» **GOAL OF THE EXERCISE**:
Give back, word for word, the lines in the listing below from the one holding "This screenshot has width=474, height=342." down to the one holding "Switch to игра tab in left screen", both ends included.

» **DATASET CONTENT**:
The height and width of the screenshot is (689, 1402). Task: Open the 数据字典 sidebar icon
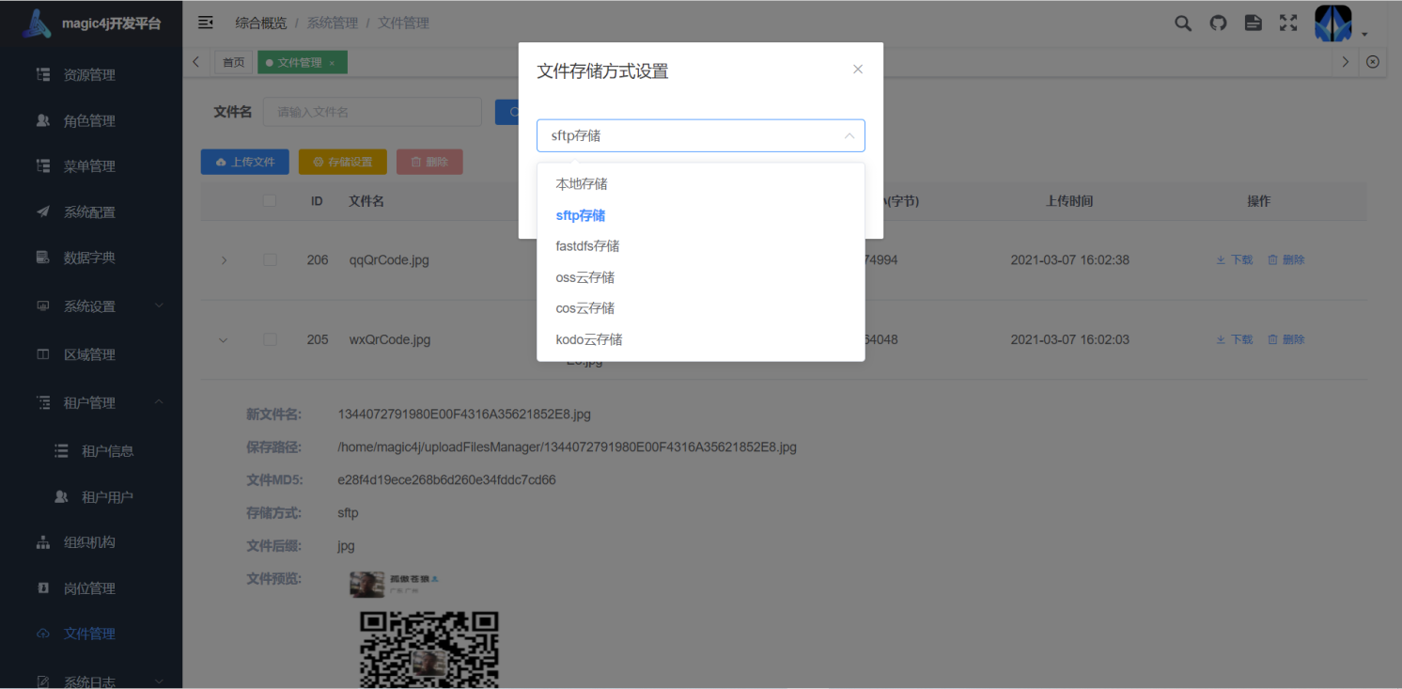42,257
---
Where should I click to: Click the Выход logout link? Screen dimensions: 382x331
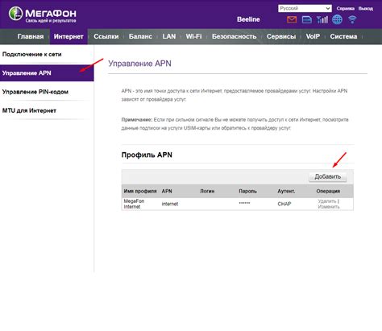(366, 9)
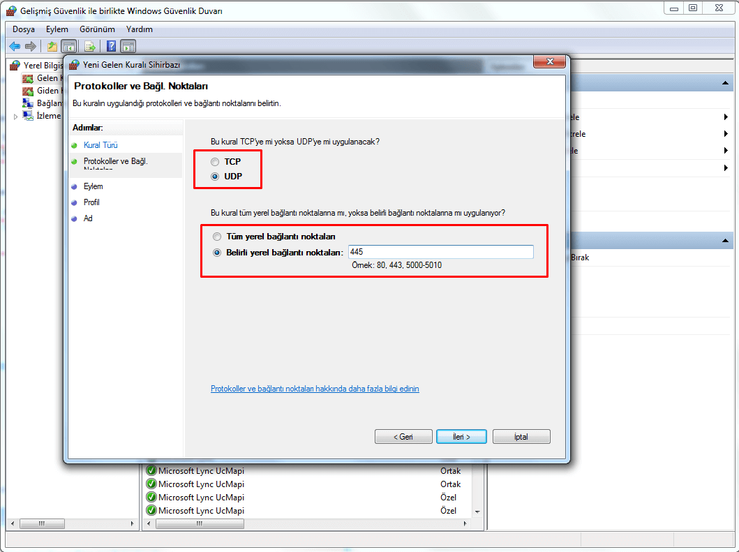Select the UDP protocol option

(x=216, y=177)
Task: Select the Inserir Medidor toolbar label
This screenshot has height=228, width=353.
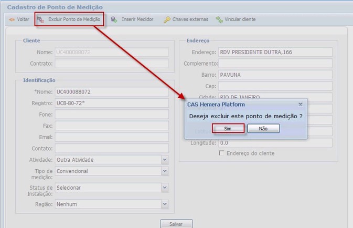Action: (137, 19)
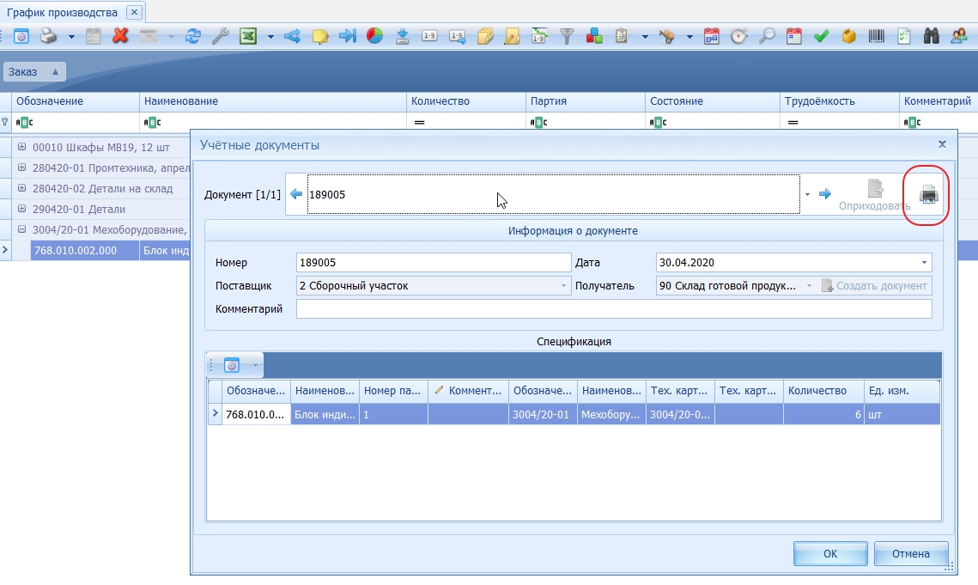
--
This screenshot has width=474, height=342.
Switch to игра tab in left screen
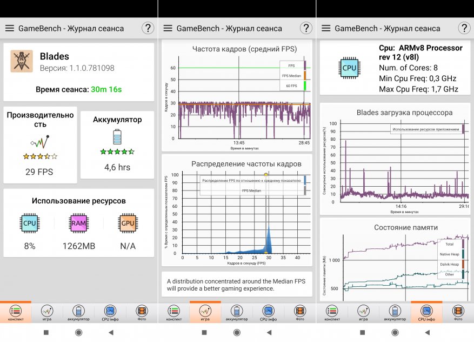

» **RESPONSE AREA**:
This screenshot has width=474, height=342.
Switch to игра tab in left screen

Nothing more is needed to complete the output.